We are seeking a Senior AI Engineer to join our engineering team and lead the effort in modernizing our e-commerce platform with AI capabilities.
You will be responsible for the architecture, development, and integration of advanced AI systems, including Retrieval-Augmented Generation (RAG) pipelines, autonomous agents, and fine-tuned language models, within a mature, enterprise-grade .NET environment. Besides hands-on engineering, you will influence technical direction, mentor fellow engineers, and play a key role in shaping our long-term AI strategy.
Key Responsibilities
- Lead the design and implementation of production-grade RAG architectures that connect large language models to proprietary product, customer, and operational data.
- Architect and build AI agent systems that automate complex e-commerce workflows, including customer support, merchandising, and order management.
- Drive the strategy and execution of fine-tuning foundation models on domain-specific datasets to enhance relevance, accuracy, and business alignment.
- Evaluate, select, and integrate third-party AI services and APIs (e.g., OpenAI, Anthropic, Amazon Bedrock) into existing .NET applications and microservices.
- Define and promote best practices for prompt engineering, evaluation frameworks, model versioning, and responsible AI use across the engineering organization.
- Collaborate closely with backend, frontend, data engineering, and product teams to deliver end-to-end AI features within the current platform architecture.
- Own the performance, reliability, cost optimization, and observability of AI systems in production.
- Mentor mid-level and junior engineers, conduct code reviews, and raise the technical standard of the team.
- Proactively identify high-impact opportunities where AI can generate measurable business value.
What you will do:
- 7+ years of professional software engineering experience, including at least 3 years focused on machine learning or AI engineering.
- Extensive hands-on experience developing LLM-based applications, such as RAG, agent frameworks, and model fine-tuning in production environments.
- Strong proficiency in C# / .NET with proven experience managing enterprise-scale .NET codebases.
- Solid knowledge of Python for ML experimentation, training pipelines, and prototyping.
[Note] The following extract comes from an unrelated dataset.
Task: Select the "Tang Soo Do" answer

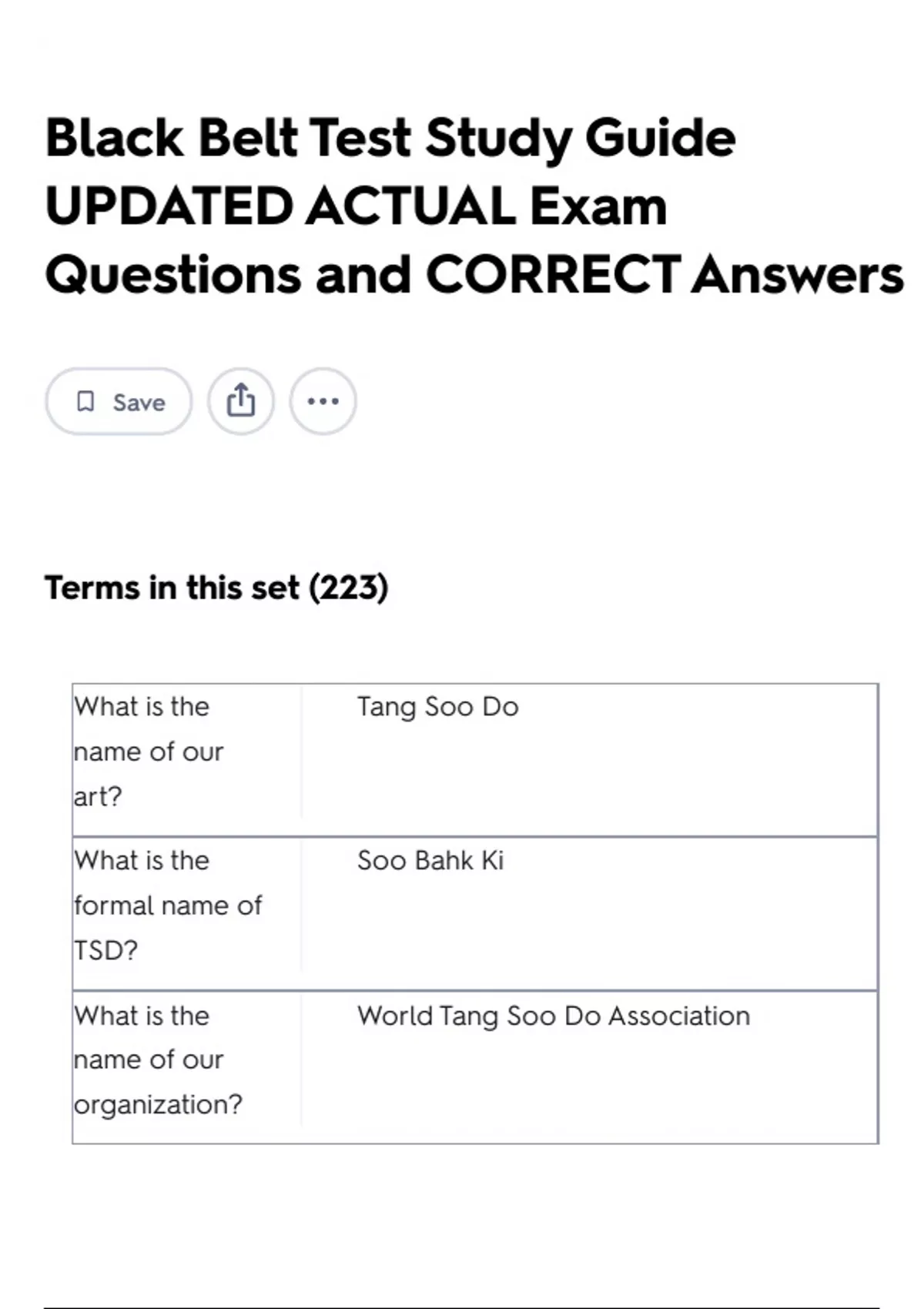Action: (x=437, y=707)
- Experience working with vector databases (e.g., Qdrant, Weaviate, Milvus, Amazon OpenSearch, Pinecone) in production.
- Proficiency with orchestration frameworks like Semantic Kernel, LangChain, or AutoGen.
- Strong understanding of RESTful APIs, microservices architecture, and distributed systems on AWS.
- Proven ability to make architectural decisions and communicate technical trade-offs to both engineering and non-technical stakeholders.
- Track record of leading complex technical initiatives from design to production deployment.
- Strong analytical skills and the ability to translate ambiguous business problems into clear, well-defined AI solutions.
Nice to have:
- Experience in the e-commerce domain (catalog, search, recommendations, personalization, customer service).
- Hands-on experience with MLOps practices, including model deployment, monitoring, A/B testing, and CI/CD for ML pipelines.
- Familiarity with AWS AI and ML services such as Amazon Bedrock, Amazon SageMaker, Amazon Comprehend, and Amazon Kendra.
- Practical experience working with AWS infrastructure services like Lambda, ECS, Step Functions, and S3 in AI workloads.
- Knowledge of embedding models, re-ranking strategies, and semantic search optimization at scale.
- Experience with platform modernization or large-scale migration projects in enterprise environments.
- Experience mentoring engineers or leading technical guilds and working groups.
- Contributions to open-source AI/ML projects or published research.